Countless headlines this past year proclaimed that the pandemic has created a game changing acceptance of flexible working. What was previously a request commonly rejected as not being commercially viable, or, at best, accepted as a tolerated version of career plateau, is now being hailed as ‘the new normal’.  Organisations in some sectors are making news by adopting home working as their permanent status quo. And yet, while this mindset change is a welcome one, we must approach any broader celebration with caution.

This year’s International Women’s Day theme is #ChooseToChallenge. It is well-timed. We face a real risk of being bewitched by the positive impact lockdown has had on flexible working and therefore, equality, and underestimating the immediate and, if we are not careful, long-term destruction of previously hard-won steps towards gender equality. We must, individually and collectively, resist the temptation of viewing the new engagement with the flexible and hybrid working model as a level-playing field achieved. A box ticked. A job done.

Kelly Thomson

The Equality and Human Rights Commission’s Report, How coronavirus has affected equality and human rights 2020, highlights the disproportionately negative effect the pandemic has had on women, in relation to access to paid work (and the high proportion affected by closures and redundancies), caring responsibilities and domestic abuse. Women of colour are even more disproportionately impacted. Now is not the time to be complacent.
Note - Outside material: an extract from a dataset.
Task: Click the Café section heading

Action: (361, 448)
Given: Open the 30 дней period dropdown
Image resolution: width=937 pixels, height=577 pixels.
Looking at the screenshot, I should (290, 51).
So, what to do? In the equality space, we are often faced with a lot of talk and not a lot of practical takeaways. Let’s change that. Here are three suggestions for actions we all can take right now:

  1. Gender Pay Gap Reporting: Reporting obligations were scrapped last year and delayed this year. At RPC, we still reported our GPG stats last year and plan to do the same again this April. We do not view GPG reporting as a non-essential business activity. Female progression in the workplace is not a nice-to-have; it is critical to our future success. We choose to challenge you to report now.
  2. Domestic and economic abuse: The Women and Work All Party Parliamentary Group (APPG) Report, Women’s Wellbeing at Work: Toolkit and Annual Report 2020, highlights the sad fact that data from Refuge, which runs the National Domestic Abuse helpline, “shows more than 40,000 calls were made during the first three months of the COVID-19 restrictions as a result of lockdown and measures to limit movement, trapping many women at home with their abusers without access to safe spaces.” How can we challenge this tragic statistic? Leaders can ensure they are equipped to offer and facilitate support – logistical, financial, mental-health-wise etc, checking-in meaningfully with their teams, creating open lines of communication for their people, signposting organisations and charities supporting survivors. And we can all individually ensure we are listening to and looking out for each other.
  3. Caring responsibilities: The APPG Report also highlights research from the UCL Institute of Education demonstrating that among parents of school age children, mothers have been spending on average, five hours per day home schooling while fathers an average of two hours per day. Further surveys illustrate the mental health fallout from this extreme multi-tasking and the potential impact it has on women’s future career prospects. Women have disproportionately had to take annual leave and unpaid leave to help manage the juggle with many having to resort to a reduction in hours or leaving work altogether. Caring responsibilities falling predominantly to women is not news, but, for many, the pandemic has brought this fact into startling focus. Reopening of schools will not be a magic wand removing the impacts already being felt. Organisations need to think carefully about how they are addressing this impossible situation. These are unprecedented times that require unprecedented responses and levels of support. We challenge you to consider how you can support your colleagues with caring responsibilities: paid time off, flexible working, a compassionate approach to performance review and/or targets, additional benefits providing emergency childcare, managers who will let their team members decide how work has to work for them right now.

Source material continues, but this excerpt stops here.